I hadn't seen the film in about 20 years, but I thought I knew it well enough to give it a perfect 10. Roy Scheider and Robert Shaw were outstanding as were the rest of the cast...

...except for Richard Dreyfuss.

In the first half of the film, when he is the expert on sharks, he is excellent. It is in the second half of the film when he is along for the shark hunt, his performance becomes hammy, distracting, and downright silly at times. So what happened? Was he "coked up" like he seemed to be in his irritating, Oscar-winning performance in The Goodbye Girl?

I always thought that Richard Dreyfuss was the on-screen surrogate for Spielberg himself, and when I saw the Temple of Doom behind-the-scenes footage of El Spielbergo prancing about like a fool for Kate Capshaw, I thought that Dreyfuss served as Spielberg's onscreen persona.


I thought he brought much needed levity. The goofiness was how he expressed his frustration.
The other two were always uptight like they've been constipated for three days straight.

 
 
 Posted:   Feb 20, 2024 - 8:19 AM   
 By:   Rameau   (Member)

Sin City: 2.5-5

First time viewing. I knew a little about the premise, like it was in black and white with some color enhancements and filmed like a live action graphic novel. It was interesting in the beginning but after an hour or so it was just the same thing over and over again. Basically a horror style film noir gore fest that focused on depravity.

I question the decision to have the film mostly in black and white. I thought the only accent color for enhancements was going to be red. Which makes sense from a contrast point of view. But then other colors started to show up, blue, yellow, green. Those colors did not add to the visual presentation and if that was the case they should have either done the whole film in black and white or color.

To bad the script wasn't more interesting.
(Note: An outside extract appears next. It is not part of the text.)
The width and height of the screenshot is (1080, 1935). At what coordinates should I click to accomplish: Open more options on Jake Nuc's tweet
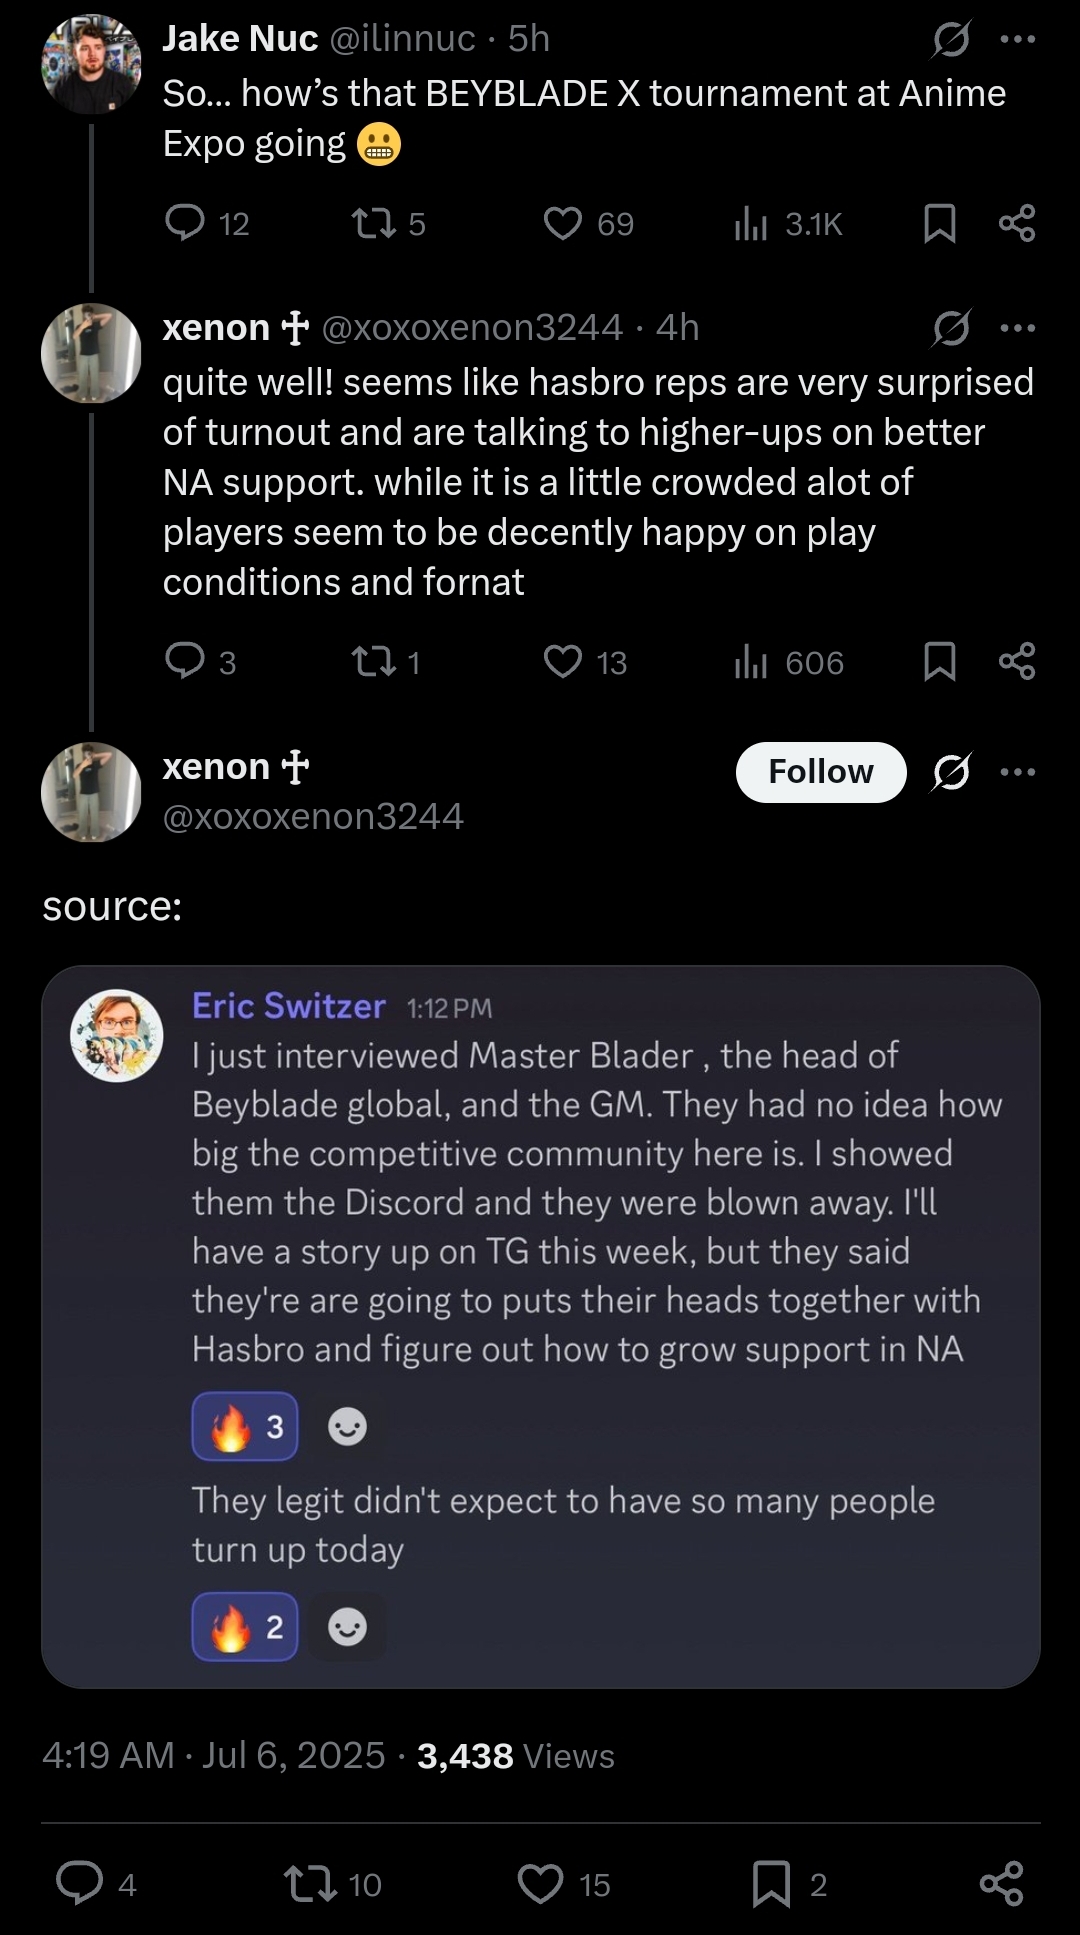1017,40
It had an amazing cast, it looked interesting and there was some legitimately funny moments sprinkled in among the violence.

Classic case of style over substance.


It gets a solid 5 out of 5 from me, quite brilliant. However Sin City 2 is not nearly as good, the poor stories let it down.

 
 Posted:   Feb 20, 2024 - 9:19 AM   
 By:   Solium   (Member)

Sin City: 2.5-5

First time viewing. I knew a little about the premise, like it was in black and white with some color enhancements and filmed like a live action graphic novel. It was interesting in the beginning but after an hour or so it was just the same thing over and over again. Basically a horror style film noir gore fest that focused on depravity.

I question the decision to have the film mostly in black and white. I thought the only accent color for enhancements was going to be red. Which makes sense from a contrast point of view. But then other colors started to show up, blue, yellow, green. Those colors did not add to the visual presentation and if that was the case they should have either done the whole film in black and white or color.

To bad the script wasn't more interesting. It had an amazing cast, it looked interesting and there was some legitimately funny moments sprinkled in among the violence.

Classic case of style over substance.


It gets a solid 5 out of 5 from me, quite brilliant. However Sin City 2 is not nearly as good, the poor stories let it down.


Fair enough. Its not really my kind of thing to begin with.

 
 Posted:   Feb 20, 2024 - 1:50 PM   
 By:   MusicMad   (Member)

Midsommar (2019) ... 2/10 and I'm being kind

Glorious cinematography, beautiful scenery ... even a nice musical score (by The Haxan Cloak ...Bobby Krlic) with excellent sound design (the subwoofer had something to do). But ...

Despite an impressive performance from lead Florence Pugh (unknown to me) and I'm being paid so I'd better do something by her co-stars it all comes to nothing. IMDb suggests the film includes genres Drama/Horror/Mystery/Thriller but misses the obvious one: Comedy!

There is an early scene in which the main cast of five (maybe four) take hallucinogenic drugs but I think the Producer, Director and film studio heads must have been so influenced to have green-lit this stupid, derivative and self-obsessed script. It belies belief to think anyone thought they were making a serious drama.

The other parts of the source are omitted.